The new debt trap: how the response to the last global financial crisis has laid the ground for the next

This report investigates the debts owed by countries as a whole – both their governments and the private sector – minus the debts owed to them. It finds that the level of such debts owed between countries has risen from $11.3 trillion in 2011 to $13.8 trillion in 2014, and predicts that in 2015 they will increase further to $14.7 trillion.

Major global debtors, including the US, UK, France, India and Italy, have been increasing their debts with the rest of the world, whilst Germany, Japan and Russia have been increasing their surpluses.

Debts owed by low income countries are also increasing rapidly, with Mozambique the most indebted country – public and private sector – in the world as a proportion of GDP. Lending to low income countries has trebled since 2008, driven initially by borrowing by countries to cope with the impacts of the global financial crisis. This has been followed by an increase in ‘aid’ being given as loans, including through multilateral institutions such as the World Bank, the emergence of new lenders such as China, and low interest rates in the Western world causing private lenders to seek higher returns in developing countries.
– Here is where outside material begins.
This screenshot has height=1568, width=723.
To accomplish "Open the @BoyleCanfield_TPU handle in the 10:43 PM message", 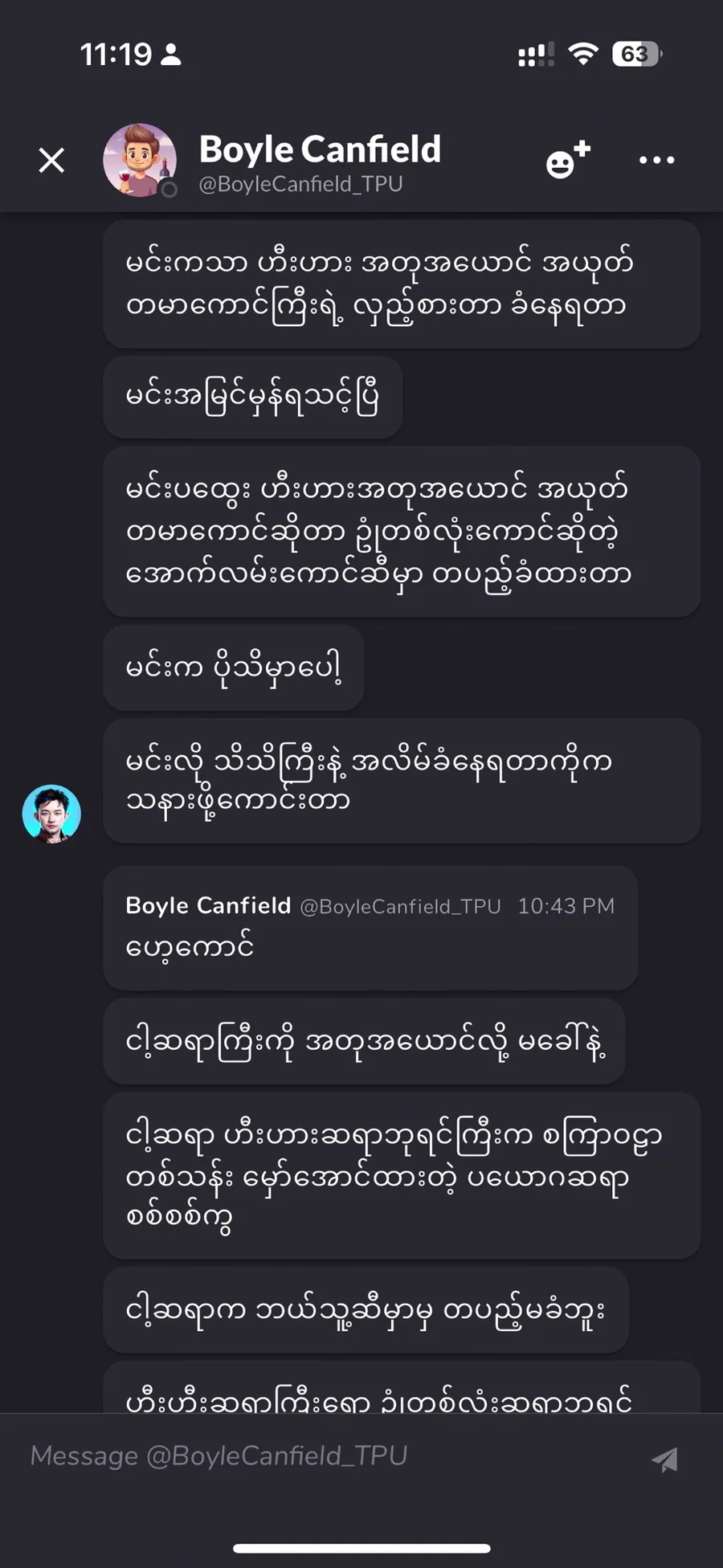I will click(x=400, y=906).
The report identifies nine countries that are heavily dependent on foreign lending: Bhutan, Ethiopia, Ghana, Lao PDR, Mongolia, Mozambique, Senegal, Tanzania and Uganda. These countries are growing faster than the average for low income countries. However, they are making less progress in reducing poverty than the average for low income countries, and inequality is increasing. For example, in Ethiopia between 2005 and 2011 GDP grew by 60% per person, but the number of people living on less than $2 a day increased by 5.4 million.